_ASSIGNED TASK_
Set down, exactly as they stand, the lines from the one containing "Instruction: Click the" through the last line of the records below, leaving every picture out.

_RECORDS FOR PROCESSING_
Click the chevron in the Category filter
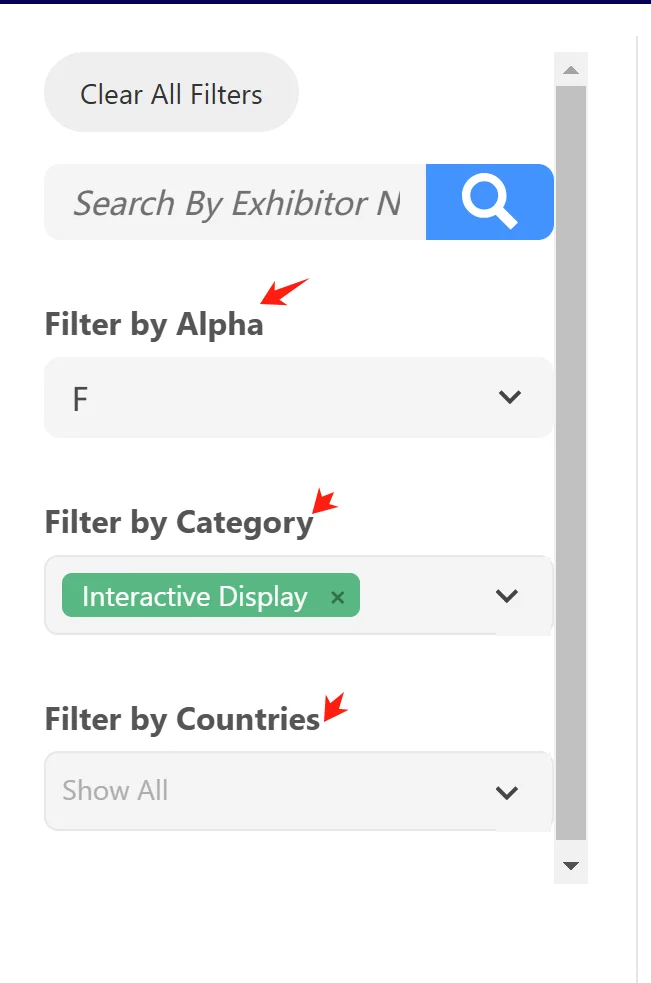651x983 pixels. [x=507, y=596]
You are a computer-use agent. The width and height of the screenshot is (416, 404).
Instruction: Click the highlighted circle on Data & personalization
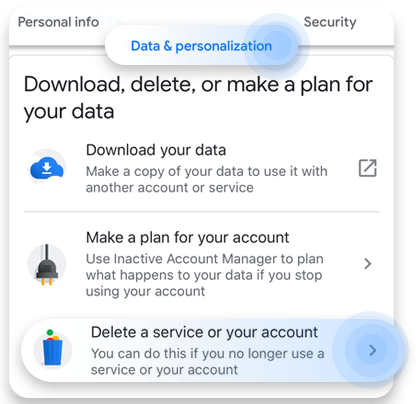(x=276, y=46)
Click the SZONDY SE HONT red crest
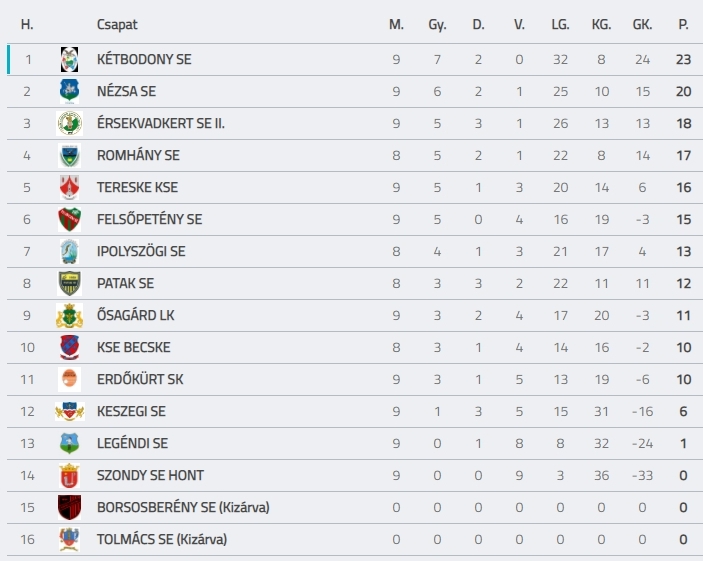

_ANSWER BOX_
Instruction: Click the highlighted circle on Data & personalization
(x=276, y=46)
Click the SZONDY SE HONT red crest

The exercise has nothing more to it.